##### Provided passage #####

I had an absolutely abusive mother.  She started from the time I was an infant teaching me to not be able to trust her for unconditional love.  She would be my friend one day and my worst enemy the next.  I dodged flying objects all the time.  I could never tell anyone.  No one would believe me because she put on such a good front.  I was sexually abused when I was 3 or 4 and she told me I was never to talk about it and it would just fade from my thoughts.  It didnt.  She sang me songs telling me that she didnt love me.  She always did really crazy things.  She beat me, screamed at me, belittled me, told me she wished I had never been born, told me that I would never be civilized, told me that when she was pregnant that she had fibroids and she wasnt sure which she brought home from the hospital...the tumors or the baby, she told me that I was responsible for every bad thing that every bad thing that happened in her life.  When I was 14, she told me I couldnt have boys over to sit in the family room, they had to go in my bedroom with the door shut.  She also said I should have sex with them.  She bore a hole in the coat closet so she could watch while this took place.  She threatened me constantly with sending me to jail. 


That is a bad mother....and I still didnt leave her.  It did take me until I was in my mid 30's to get the strength to cut my ties down to only visiting on holidays.  Because I am an only child I ended up having to take care of her when she ended up with alzheimers in her 70's.  Her most fervent wish for me was for me to grow up and become homeless and live under a bridge.  When I got a pretty good job, she called just about everyone she could to tell them just how horrible I was.  Thankfully no one listened.  And when I say everyone, I am talking about everyone from the President of the US all the way down to the Director of the agency I worked for.  I still have some of the letters she wrote.  They did hurt me horribly.

#####

» **Exercise 1**
Answer these questions from the account of the abusive mother:
(a) How old was the writer when the sexual abuse happened?
(b) By what age did the writer find the strength to limit contact to holiday visits?
(c) What illness did the mother develop in her 70's?
» **Exercise 2**
Using the account of the abusive mother, decide whether each statement agrees with it:
(a) The writer has brothers or sisters.
(b) The writer kept some of the mother's letters.
(c) People believed what the mother said about the writer in her calls.
» **Exercise 3**
Rewrite the part of the account of the abusive mother starting with "That is a bad" and going on through "hurt me horribly.", with "holidays" replaced by "weekends".
The material after this account has no connection to it.

##### Record extracts #####

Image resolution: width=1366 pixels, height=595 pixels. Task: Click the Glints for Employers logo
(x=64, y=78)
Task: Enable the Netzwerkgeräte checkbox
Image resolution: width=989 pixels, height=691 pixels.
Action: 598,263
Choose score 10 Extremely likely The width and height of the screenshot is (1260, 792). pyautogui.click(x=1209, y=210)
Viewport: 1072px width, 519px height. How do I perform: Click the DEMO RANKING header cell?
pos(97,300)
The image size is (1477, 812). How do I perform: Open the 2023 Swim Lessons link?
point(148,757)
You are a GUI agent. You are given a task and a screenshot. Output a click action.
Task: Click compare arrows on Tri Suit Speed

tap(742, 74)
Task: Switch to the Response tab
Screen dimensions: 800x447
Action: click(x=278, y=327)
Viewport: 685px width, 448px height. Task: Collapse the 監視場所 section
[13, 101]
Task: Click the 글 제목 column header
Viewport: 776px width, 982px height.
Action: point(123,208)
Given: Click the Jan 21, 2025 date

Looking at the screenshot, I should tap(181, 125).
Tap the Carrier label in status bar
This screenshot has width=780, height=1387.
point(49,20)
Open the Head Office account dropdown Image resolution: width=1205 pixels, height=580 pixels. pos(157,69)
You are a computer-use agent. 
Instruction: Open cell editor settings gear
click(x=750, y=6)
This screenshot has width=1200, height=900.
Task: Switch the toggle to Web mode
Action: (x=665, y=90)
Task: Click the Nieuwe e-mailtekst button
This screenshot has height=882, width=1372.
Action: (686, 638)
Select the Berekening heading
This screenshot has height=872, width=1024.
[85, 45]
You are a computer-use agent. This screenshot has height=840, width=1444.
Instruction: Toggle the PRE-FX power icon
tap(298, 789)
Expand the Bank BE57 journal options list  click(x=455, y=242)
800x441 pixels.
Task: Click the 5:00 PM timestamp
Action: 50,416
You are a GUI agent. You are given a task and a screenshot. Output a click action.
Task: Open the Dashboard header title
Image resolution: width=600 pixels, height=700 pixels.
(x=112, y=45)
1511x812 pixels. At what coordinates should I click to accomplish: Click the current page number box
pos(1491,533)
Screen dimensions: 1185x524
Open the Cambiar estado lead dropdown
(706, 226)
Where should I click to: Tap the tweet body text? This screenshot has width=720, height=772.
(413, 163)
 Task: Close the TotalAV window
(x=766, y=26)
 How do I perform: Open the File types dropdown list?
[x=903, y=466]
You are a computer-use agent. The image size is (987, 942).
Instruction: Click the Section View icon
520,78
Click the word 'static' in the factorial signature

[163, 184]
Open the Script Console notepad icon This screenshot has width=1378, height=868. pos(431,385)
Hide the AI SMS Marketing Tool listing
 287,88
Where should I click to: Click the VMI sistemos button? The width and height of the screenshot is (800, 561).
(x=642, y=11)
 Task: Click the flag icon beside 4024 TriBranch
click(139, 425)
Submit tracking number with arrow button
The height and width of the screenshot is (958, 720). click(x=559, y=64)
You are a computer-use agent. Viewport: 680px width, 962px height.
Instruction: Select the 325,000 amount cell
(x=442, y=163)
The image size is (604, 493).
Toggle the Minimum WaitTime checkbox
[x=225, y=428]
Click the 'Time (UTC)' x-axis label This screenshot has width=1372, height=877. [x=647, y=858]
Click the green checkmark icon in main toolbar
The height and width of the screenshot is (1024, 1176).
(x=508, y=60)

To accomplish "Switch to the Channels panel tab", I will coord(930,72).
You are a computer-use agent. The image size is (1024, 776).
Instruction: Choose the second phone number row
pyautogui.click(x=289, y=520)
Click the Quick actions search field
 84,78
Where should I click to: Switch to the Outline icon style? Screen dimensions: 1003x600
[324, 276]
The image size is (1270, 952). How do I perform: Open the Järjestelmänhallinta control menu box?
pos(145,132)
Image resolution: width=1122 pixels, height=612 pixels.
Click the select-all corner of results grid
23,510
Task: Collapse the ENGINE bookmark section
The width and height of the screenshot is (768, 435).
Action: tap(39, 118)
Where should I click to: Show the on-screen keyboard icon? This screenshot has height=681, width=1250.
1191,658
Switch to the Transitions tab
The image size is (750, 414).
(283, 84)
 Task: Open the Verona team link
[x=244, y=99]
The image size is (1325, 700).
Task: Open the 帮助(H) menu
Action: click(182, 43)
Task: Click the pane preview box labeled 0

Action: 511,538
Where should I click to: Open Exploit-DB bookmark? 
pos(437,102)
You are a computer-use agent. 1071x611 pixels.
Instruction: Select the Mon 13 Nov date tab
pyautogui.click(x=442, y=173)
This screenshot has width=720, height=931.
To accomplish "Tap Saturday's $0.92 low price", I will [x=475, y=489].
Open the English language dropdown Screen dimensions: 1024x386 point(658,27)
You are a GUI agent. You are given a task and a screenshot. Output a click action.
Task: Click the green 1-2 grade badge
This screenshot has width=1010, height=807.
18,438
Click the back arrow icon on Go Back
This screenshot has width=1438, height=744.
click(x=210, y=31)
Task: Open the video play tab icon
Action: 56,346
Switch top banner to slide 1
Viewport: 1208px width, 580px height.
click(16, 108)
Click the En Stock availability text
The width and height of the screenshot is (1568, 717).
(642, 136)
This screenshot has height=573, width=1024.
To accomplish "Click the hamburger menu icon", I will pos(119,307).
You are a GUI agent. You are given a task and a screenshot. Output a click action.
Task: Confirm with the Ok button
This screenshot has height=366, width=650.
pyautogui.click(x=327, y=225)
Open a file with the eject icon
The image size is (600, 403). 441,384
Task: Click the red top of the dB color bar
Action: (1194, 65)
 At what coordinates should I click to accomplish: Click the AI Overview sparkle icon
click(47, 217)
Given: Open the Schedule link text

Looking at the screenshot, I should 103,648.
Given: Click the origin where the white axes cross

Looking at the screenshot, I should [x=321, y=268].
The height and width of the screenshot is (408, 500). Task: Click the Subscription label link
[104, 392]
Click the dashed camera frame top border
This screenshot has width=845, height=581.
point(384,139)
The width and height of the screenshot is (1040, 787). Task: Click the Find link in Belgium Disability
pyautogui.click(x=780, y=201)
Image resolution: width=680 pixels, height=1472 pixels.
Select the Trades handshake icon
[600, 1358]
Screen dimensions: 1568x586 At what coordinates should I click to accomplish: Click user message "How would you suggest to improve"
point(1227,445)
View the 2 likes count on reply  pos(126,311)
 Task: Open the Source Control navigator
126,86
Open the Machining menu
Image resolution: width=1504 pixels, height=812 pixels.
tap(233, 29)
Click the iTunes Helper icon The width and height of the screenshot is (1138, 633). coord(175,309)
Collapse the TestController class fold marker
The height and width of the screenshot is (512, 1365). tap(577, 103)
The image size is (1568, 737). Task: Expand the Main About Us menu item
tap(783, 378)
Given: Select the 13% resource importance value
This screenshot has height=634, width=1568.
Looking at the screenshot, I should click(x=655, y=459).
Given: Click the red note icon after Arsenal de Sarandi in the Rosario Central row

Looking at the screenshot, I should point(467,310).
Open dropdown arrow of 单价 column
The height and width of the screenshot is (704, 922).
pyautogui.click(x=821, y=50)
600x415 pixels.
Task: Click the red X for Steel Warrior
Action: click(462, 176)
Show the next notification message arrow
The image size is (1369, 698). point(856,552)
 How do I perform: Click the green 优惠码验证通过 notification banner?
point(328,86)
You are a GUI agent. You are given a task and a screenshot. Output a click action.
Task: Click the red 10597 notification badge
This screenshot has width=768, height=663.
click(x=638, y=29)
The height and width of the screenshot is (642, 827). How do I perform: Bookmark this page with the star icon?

#####

» **Your solution 1**
(a) 3 or 4
(b) Mid 30's
(c) Alzheimers

» **Your solution 2**
(a) No: "Because I am an only child"
(b) Yes: "I still have some of the letters she wrote."
(c) No: "Thankfully no one listened."

» **Your solution 3**
That is a bad mother....and I still didnt leave her.  It did take me until I was in my mid 30's to get the strength to cut my ties down to only visiting on weekends.  Because I am an only child I ended up having to take care of her when she ended up with alzheimers in her 70's.  Her most fervent wish for me was for me to grow up and become homeless and live under a bridge.  When I got a pretty good job, she called just about everyone she could to tell them just how horrible I was.  Thankfully no one listened.  And when I say everyone, I am talking about everyone from the President of the US all the way down to the Director of the agency I worked for.  I still have some of the letters she wrote.  They did hurt me horribly.